# I was blue so



## apple320 (Jun 25, 2010)

I really liked this color a lot and I think it turned out good.












Chris


----------



## handplane (Jun 25, 2010)

Absolutely gorgeous!

Might I ask what the color is and where to get some.


----------



## Mark (Jun 25, 2010)

Nicely Done. My Favorite color...


----------



## Rfturner (Jun 25, 2010)

nice job I love that color


----------



## btboone (Jun 25, 2010)

Great shape!  Very well done.


----------



## Dudley Young (Jun 25, 2010)

Super good lookin pen. BZ


----------



## renowb (Jun 25, 2010)

Awesome! Almost looks like steel. Nicely done!


----------



## turbowagon (Jun 25, 2010)

That's a beautiful pen!  When I eventually foray into kitless pens, this is the style I am most interested in.  Thanks for sharing.

- Joe


----------



## Crashmph (Jun 25, 2010)

That is a wonderful design that was executed fabulously!

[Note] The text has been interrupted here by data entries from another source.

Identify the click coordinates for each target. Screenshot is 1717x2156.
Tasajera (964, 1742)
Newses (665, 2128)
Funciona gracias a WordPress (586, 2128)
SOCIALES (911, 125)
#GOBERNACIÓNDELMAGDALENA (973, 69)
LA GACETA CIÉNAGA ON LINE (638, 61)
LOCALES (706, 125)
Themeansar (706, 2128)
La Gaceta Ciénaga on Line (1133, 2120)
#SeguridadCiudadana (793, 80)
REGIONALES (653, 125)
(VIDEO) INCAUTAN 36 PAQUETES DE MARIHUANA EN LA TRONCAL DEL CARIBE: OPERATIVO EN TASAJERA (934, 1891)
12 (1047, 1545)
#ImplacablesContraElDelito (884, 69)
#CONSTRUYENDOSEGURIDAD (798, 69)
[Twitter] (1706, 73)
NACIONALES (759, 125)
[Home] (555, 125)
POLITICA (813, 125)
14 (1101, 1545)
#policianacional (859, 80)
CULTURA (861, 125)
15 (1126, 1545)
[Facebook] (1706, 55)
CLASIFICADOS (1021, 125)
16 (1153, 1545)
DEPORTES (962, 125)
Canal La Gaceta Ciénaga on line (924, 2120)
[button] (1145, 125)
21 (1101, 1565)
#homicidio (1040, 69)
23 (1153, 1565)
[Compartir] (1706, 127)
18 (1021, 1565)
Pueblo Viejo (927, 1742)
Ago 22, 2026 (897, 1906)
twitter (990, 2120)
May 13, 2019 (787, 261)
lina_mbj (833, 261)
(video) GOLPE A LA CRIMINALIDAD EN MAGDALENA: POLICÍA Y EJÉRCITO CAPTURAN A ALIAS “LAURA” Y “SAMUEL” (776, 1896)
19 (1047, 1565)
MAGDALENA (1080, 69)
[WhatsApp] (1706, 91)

That blue is amazing.  Is it a home brew or a bought one?


----------



## johncrane (Jun 25, 2010)

Great looking shape  the threads also look great, and i also like the color, a excellent job Chris!


----------



## bgibb42 (Jun 25, 2010)

Stunning!...as usual.


----------



## bitshird (Jun 25, 2010)

Beautifully executed and well designed, I love seeing your work, it's a great inspiration.


----------



## Whaler (Jun 25, 2010)

That is awesome.


----------



## johnspensandmore (Jun 25, 2010)

Top-notch pen! The blue is stunning and your design is awesome!


----------



## creativewriting (Jun 25, 2010)

As always...first class!  Great pen.  I agree with you on the blue.  It is outstanding.


----------



## joeatact (Jun 26, 2010)

Wow! Great looking pen and nice workmanship.


----------



## kruzzer (Jun 26, 2010)

magnificent looking pen.....


----------



## 1dweeb (Jun 26, 2010)

Great pen.


----------



## hunter-27 (Jun 26, 2010)

I want to be like you when I grow up.  Nice!


----------



## phillywood (Jun 26, 2010)

Chris, very nice looking pen indeed. I like to know how you made the threads for the cap, and also what type of material is the blank?


----------



## apple320 (Jun 28, 2010)

*Thanks to all*

I am not able to find the paper work to where I got this plastic.  From 10 years ago I knew I was going to be making pens so I started collecting plastic.  Some that I have has not been made for years now so I am really not to sure of where I got a lot of my plastics.  As the years have went on I just try to buy a bit of stock as when I first started I only bought 1 of each color.  Now it has to be a min of 4 so I can do 2 complete pens.


Again thanks for all the comments

Chris


----------